WORK ORDER
Give back the data in full, with every line exact.

Extracted data entries
'''

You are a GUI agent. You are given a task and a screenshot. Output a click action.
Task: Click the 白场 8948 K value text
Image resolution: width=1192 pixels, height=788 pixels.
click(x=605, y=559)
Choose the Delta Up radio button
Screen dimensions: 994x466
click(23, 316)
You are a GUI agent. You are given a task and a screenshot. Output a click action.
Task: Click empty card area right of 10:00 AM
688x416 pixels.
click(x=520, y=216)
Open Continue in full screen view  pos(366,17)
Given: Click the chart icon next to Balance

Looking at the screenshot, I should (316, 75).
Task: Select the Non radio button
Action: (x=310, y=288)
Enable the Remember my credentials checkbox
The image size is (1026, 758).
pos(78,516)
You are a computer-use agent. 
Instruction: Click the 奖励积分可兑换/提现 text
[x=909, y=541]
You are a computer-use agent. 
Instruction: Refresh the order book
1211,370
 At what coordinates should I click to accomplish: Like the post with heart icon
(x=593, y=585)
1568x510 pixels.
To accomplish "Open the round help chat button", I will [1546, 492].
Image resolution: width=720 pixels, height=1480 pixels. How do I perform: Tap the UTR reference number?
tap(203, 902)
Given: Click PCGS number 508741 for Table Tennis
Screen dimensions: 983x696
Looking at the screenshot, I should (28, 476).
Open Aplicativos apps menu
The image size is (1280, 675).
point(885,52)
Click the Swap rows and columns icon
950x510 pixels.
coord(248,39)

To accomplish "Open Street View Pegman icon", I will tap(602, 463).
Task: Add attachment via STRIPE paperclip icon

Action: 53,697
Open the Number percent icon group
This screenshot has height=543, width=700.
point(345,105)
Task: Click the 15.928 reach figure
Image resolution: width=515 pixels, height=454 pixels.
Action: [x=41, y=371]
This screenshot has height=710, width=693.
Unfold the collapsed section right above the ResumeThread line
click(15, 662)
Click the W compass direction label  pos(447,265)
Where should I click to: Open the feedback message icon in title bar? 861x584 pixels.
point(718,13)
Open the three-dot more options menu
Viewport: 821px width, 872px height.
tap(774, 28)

'''

EXERCISE OUTPUT
You are a GUI agent. You are given a task and a screenshot. Output a click action.
Task: Click the 白场 8948 K value text
Image resolution: width=1192 pixels, height=788 pixels.
click(x=605, y=559)
Choose the Delta Up radio button
Screen dimensions: 994x466
click(23, 316)
You are a GUI agent. You are given a task and a screenshot. Output a click action.
Task: Click empty card area right of 10:00 AM
688x416 pixels.
click(x=520, y=216)
Open Continue in full screen view  pos(366,17)
Given: Click the chart icon next to Balance

Looking at the screenshot, I should (316, 75).
Task: Select the Non radio button
Action: (x=310, y=288)
Enable the Remember my credentials checkbox
The image size is (1026, 758).
pos(78,516)
You are a computer-use agent. 
Instruction: Click the 奖励积分可兑换/提现 text
[x=909, y=541]
You are a computer-use agent. 
Instruction: Refresh the order book
1211,370
 At what coordinates should I click to accomplish: Like the post with heart icon
(x=593, y=585)
1568x510 pixels.
To accomplish "Open the round help chat button", I will [1546, 492].
Image resolution: width=720 pixels, height=1480 pixels. How do I perform: Tap the UTR reference number?
tap(203, 902)
Given: Click PCGS number 508741 for Table Tennis
Screen dimensions: 983x696
Looking at the screenshot, I should (28, 476).
Open Aplicativos apps menu
The image size is (1280, 675).
point(885,52)
Click the Swap rows and columns icon
950x510 pixels.
coord(248,39)

To accomplish "Open Street View Pegman icon", I will tap(602, 463).
Task: Add attachment via STRIPE paperclip icon

Action: 53,697
Open the Number percent icon group
This screenshot has height=543, width=700.
point(345,105)
Task: Click the 15.928 reach figure
Image resolution: width=515 pixels, height=454 pixels.
Action: [x=41, y=371]
This screenshot has height=710, width=693.
Unfold the collapsed section right above the ResumeThread line
click(15, 662)
Click the W compass direction label  pos(447,265)
Where should I click to: Open the feedback message icon in title bar? 861x584 pixels.
point(718,13)
Open the three-dot more options menu
Viewport: 821px width, 872px height.
tap(774, 28)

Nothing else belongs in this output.